Section 1001 of the Municipalities Planning Code of June 1, 1972, P.L. 238, 53 P.S. §11001, provides that the proceedings set forth in that article shall constitute the exclusive mode for securing review of any ordinance, decision, determination or order of the governing body of a municipality, its agencies or officers adopted or issued pursuant to the Municipalities Planning Code. Section 1007, 53 P.S. §11007, provides that persons aggrieved by a use or development permitted on the land of another who desire to secure a review or correction of a decision or order of the governing body or any officer or agency of the municipality which has permitted the same, on the grounds that such decision or order is not authorized by or is contrary to the provisions of an ordinance or map, shall first submit their objections to the zoning hearing board. It is obvious, as stated, that plaintiffs’ complaint against the municipality is to the approval by the municipality of the subdivision applications as processed under section 508, 53 P.S. §10508, of the Municipalities Planning Code of July 31,1968, P.L. 805, as amended. Therefore, by virtue of the juxtaposition of section 1001 with section 1007 the [17]*17only method of review of that decision of the municipality was through appeal to the zoning hearing board. The exclusivity as set forth by section 1001 of the Municipalities Planning Code has consistently been held to be just that: Appeal of Cibula v. Bradford Township, 25 Pa. Commonwealth Ct. 333, 360 A. 2d 812 (1976); Soltis v. Hanover Associates, 22 Pa. Commonwealth Ct. 637, 350 A. 2d 217 (1976); and Rush v. Airport Commercial Properties, Inc., 28 Pa. Commonwealth Ct. 51, 367 A. 2d 370 (1976).

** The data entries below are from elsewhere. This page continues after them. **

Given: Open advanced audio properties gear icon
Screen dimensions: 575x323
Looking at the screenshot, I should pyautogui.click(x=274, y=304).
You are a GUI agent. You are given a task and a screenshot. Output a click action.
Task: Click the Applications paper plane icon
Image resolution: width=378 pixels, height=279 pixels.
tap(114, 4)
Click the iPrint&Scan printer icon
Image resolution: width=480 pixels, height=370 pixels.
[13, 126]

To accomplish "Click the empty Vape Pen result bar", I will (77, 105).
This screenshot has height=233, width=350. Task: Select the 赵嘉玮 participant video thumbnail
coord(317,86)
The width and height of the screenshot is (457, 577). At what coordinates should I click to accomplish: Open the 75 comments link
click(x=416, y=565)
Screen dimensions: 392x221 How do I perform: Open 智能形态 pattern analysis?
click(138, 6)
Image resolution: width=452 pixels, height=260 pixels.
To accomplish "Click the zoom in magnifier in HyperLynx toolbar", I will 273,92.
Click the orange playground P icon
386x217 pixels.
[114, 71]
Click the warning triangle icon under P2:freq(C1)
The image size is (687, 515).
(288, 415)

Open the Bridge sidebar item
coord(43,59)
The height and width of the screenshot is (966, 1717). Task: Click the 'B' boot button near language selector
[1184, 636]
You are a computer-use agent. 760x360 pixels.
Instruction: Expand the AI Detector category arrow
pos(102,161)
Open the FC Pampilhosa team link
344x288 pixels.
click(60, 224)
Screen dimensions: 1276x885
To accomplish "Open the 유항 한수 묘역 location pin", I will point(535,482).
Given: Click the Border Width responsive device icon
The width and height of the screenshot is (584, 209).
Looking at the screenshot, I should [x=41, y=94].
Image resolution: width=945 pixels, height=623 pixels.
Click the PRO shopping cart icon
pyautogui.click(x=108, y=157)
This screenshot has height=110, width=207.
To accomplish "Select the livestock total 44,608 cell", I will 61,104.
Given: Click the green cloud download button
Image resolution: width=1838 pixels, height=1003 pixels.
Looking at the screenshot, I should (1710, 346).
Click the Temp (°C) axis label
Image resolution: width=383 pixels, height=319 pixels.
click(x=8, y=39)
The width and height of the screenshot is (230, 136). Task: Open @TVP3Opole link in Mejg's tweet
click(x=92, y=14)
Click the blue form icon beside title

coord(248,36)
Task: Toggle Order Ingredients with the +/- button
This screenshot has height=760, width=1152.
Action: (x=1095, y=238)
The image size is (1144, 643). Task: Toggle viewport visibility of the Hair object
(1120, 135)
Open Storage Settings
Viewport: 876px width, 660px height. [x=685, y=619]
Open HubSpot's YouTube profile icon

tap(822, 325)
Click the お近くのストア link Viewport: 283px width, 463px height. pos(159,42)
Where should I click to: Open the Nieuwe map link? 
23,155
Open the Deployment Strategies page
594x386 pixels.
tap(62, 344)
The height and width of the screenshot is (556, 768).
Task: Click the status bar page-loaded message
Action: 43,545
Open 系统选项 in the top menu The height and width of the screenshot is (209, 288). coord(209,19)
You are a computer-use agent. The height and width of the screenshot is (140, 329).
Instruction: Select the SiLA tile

For the foregoing reasons the preliminary objections of the township to the amended complaint against it will be sustained and the complaint against it dismissed. By virtue of our decision herein, it is unnecessary for us to address the additional reasons assigned by the township in support of its preliminary objections.

ORDER

And now, May 12, 1978, it is hereby ordered, directed and decreed that the preliminary objections of defendant, the Township of Northampton, to the amended complaint are sustained and the amended complaint against the said township is dismissed.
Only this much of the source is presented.